In the present study, the incidence of optic neuropathy among PNS complications was 1.3%. This incidence is consistent with reports of the incidence of visual loss as 1.4% [6]. Although many underlying causes may exist, inflammation and ischemia are considered possible causes for the development of optic neuropathy. Guillain Barré Syndrome (GBS) is also a PNS involvement together with optic neuropathy [28]. GBS was considered as the preliminary diagnosis in one patient; however, the diagnosis could not be confirmed as an electromyography (EMG) test could not be performed because of rapid deterioration of vital signs of the patient.
Mao et al. [6] identified skeletal muscle injury in the presence of myalgia and higher serum creatine kinase levels (>200 U/L) in musculoskeletal system injury during SARS-CoV-2 infection. Although the underlying mechanism of muscle injury was not clarified, increased proinflammatory cytokine-induced immune-mediated reaction was considered as the direct cause. These authors reported a rate of 19.3% for musculoskeletal system injury in patients with COVID-19. We observed a 2.6% rate of musculoskeletal system injury in the present study. The musculoskeletal system injury was found as a risk factor for mortality; however, the death of a 21-year-old postpartum patient without any recognized risk factor in the present study suggests that not all risk factors were revealed.
A major limitation of the current study is its retrospective design with a relatively low patient number. Common and mild symptoms during SARS-CoV-2 infection such as headache, dizziness, and loss of smell and taste could not be assessed. Furthermore, a neurological consultation may not have been requested because such symptoms may have been considered as a part of the natural progression of the disease. In the present study, the true incidence of symptoms and signs could not be revealed, because only patients hospitalized with COVID-19 and receiving treatment were evaluated. Neurological complications associated with COVID-19 such as transverse myelitis and sinus thrombosis were undetected in the present cross-sectional study, which might be a result of patients not being able to undergo further examinations because of their unstable condition.

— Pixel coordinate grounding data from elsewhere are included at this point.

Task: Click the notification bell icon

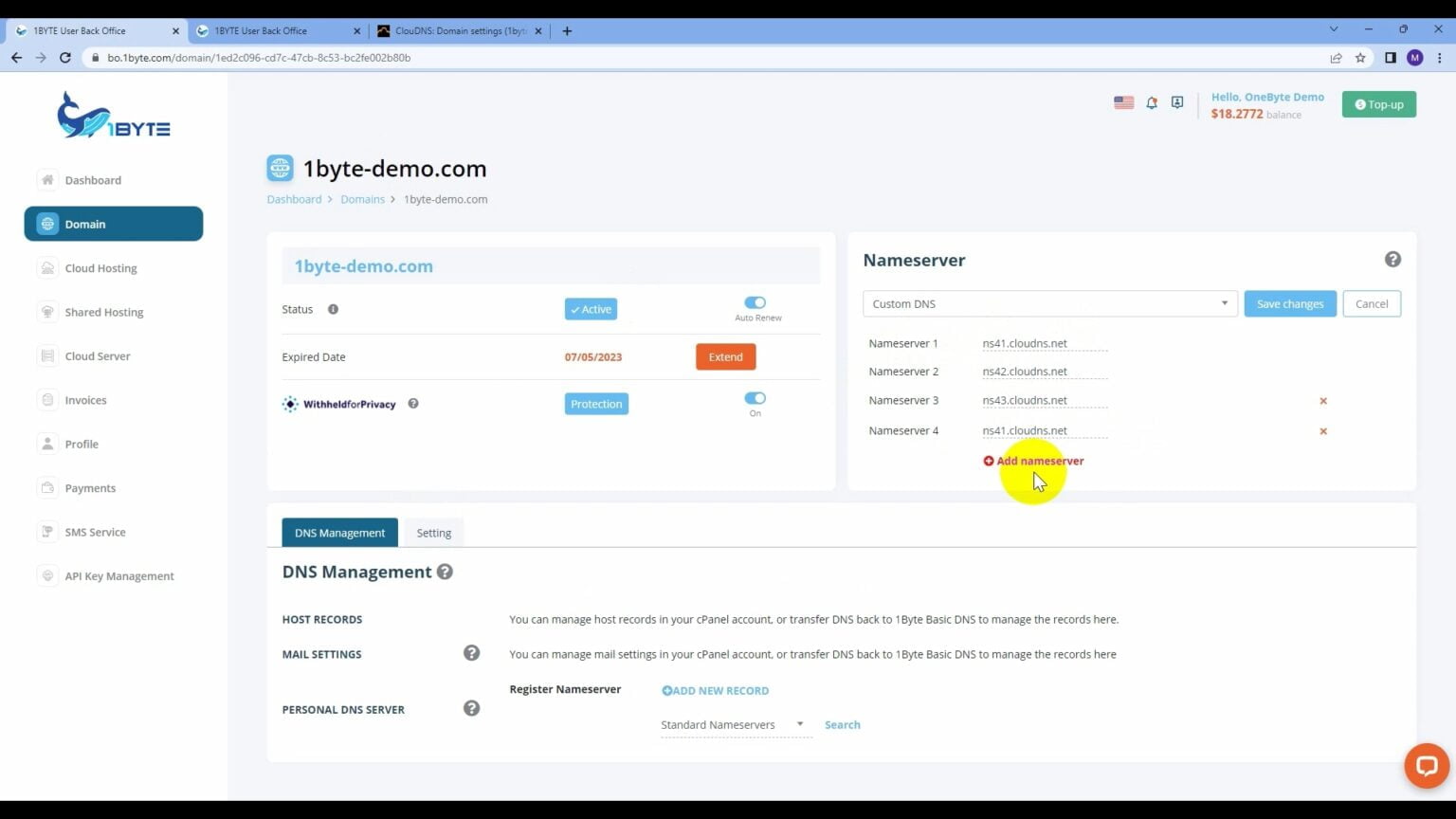Action: pyautogui.click(x=1152, y=102)
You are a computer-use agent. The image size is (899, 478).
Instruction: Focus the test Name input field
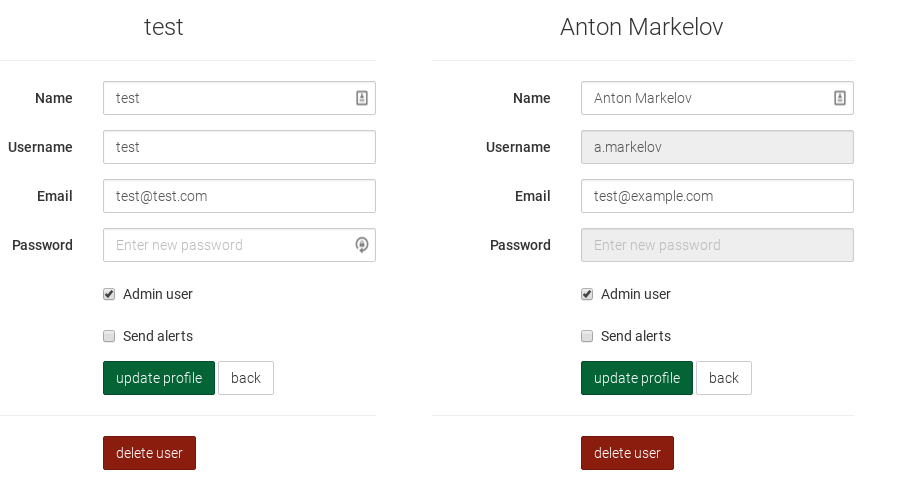pyautogui.click(x=240, y=98)
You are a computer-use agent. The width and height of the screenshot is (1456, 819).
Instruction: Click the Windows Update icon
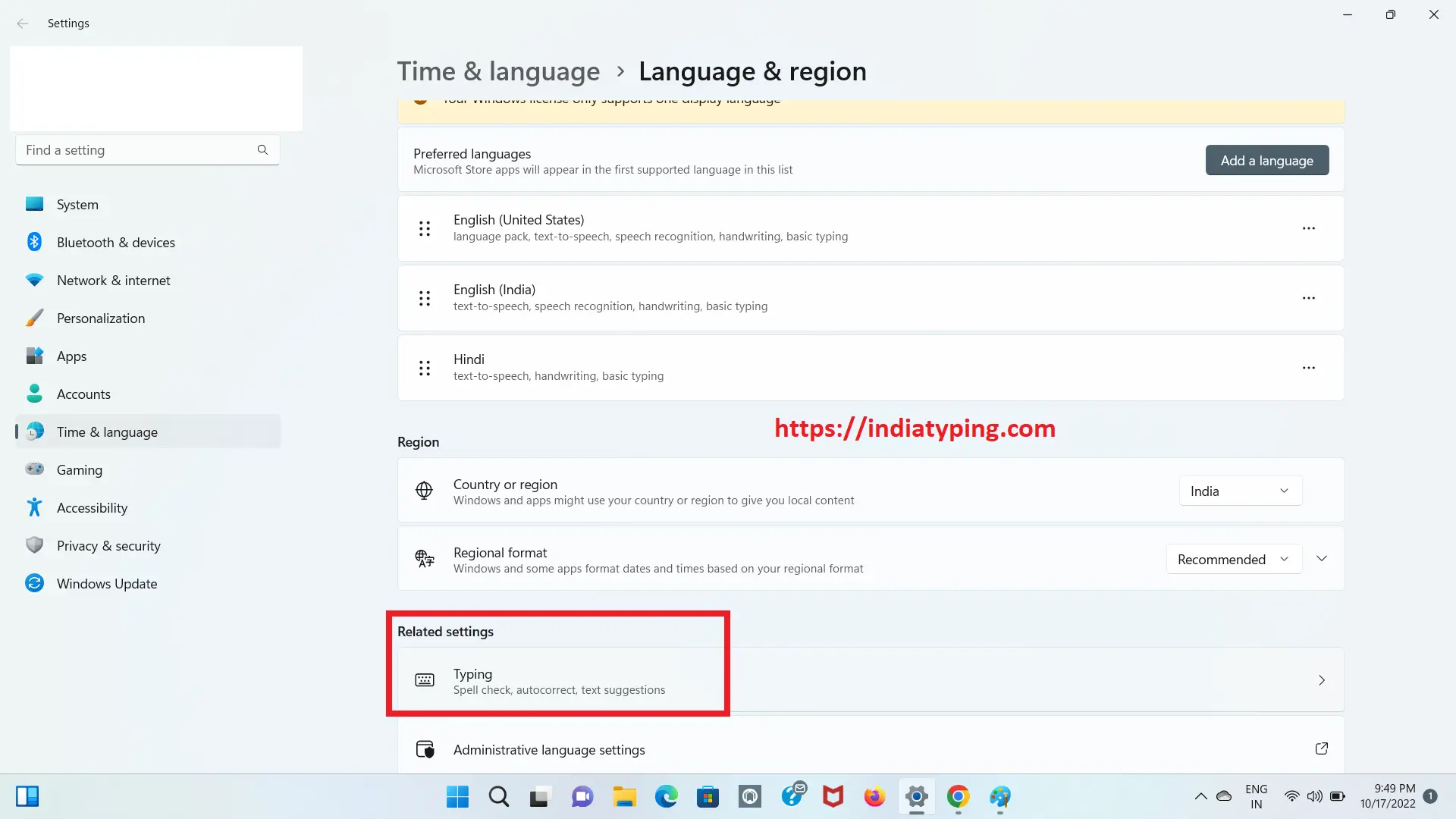[35, 583]
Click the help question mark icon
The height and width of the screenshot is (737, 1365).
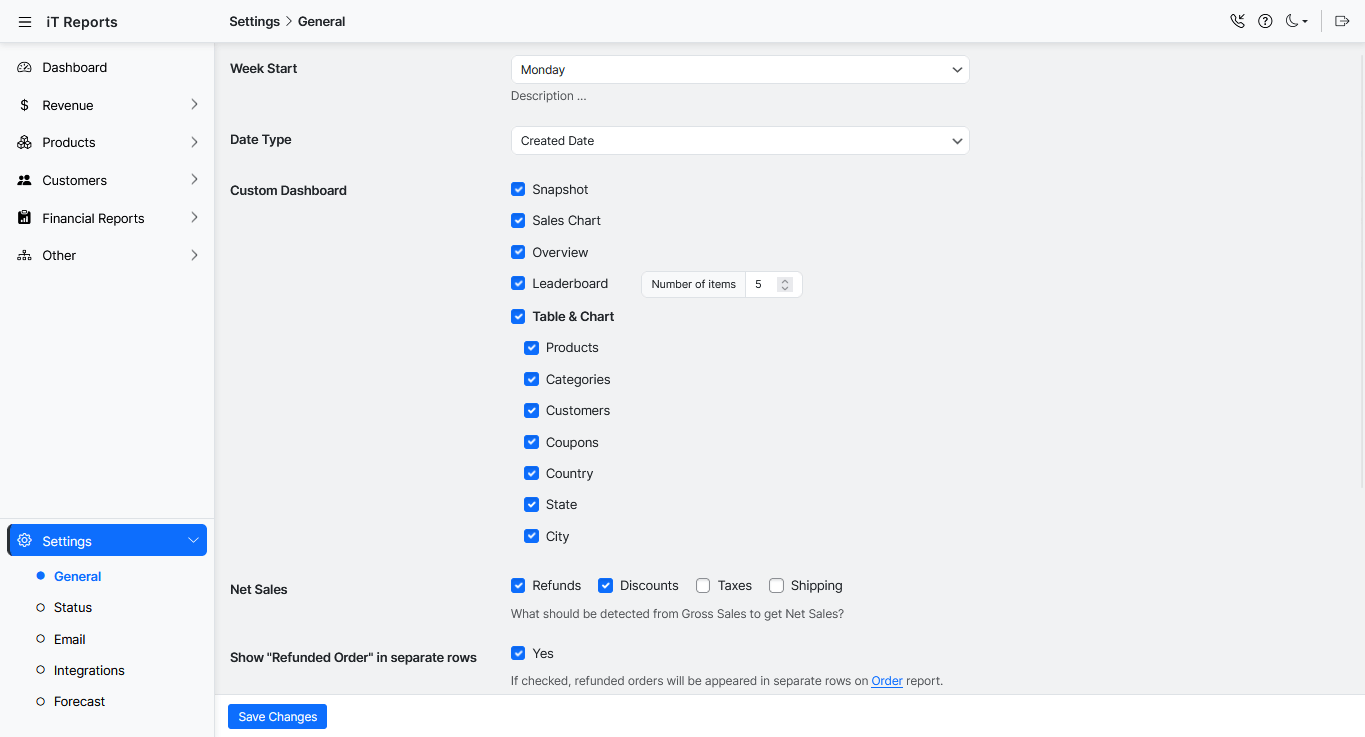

COVID-19 may present with a range of neurological symptoms. Neurological findings can either develop acutely or as a progression of neurological disease. An ischemic CVE was the most common acute neurological event, while deterioration in consciousness was observed in those with the progression of neurological disease. Although the overall mortality in our Turkish patients with the disease was low, the rate was higher in patients who develop neurological complications, and in patients with advanced age, high MCCI score, and prolonged hospitalization duration as consistent with other findings [29]. Differences in neurological complication rates compared with the literature may be associated with regional and genetic differences. Further multicentered prospective studies with longer monitoring periods are needed to determine the underlying pathogenesis of neurological disease in Turkish populations and the neurological findings that appear due to COVID-19.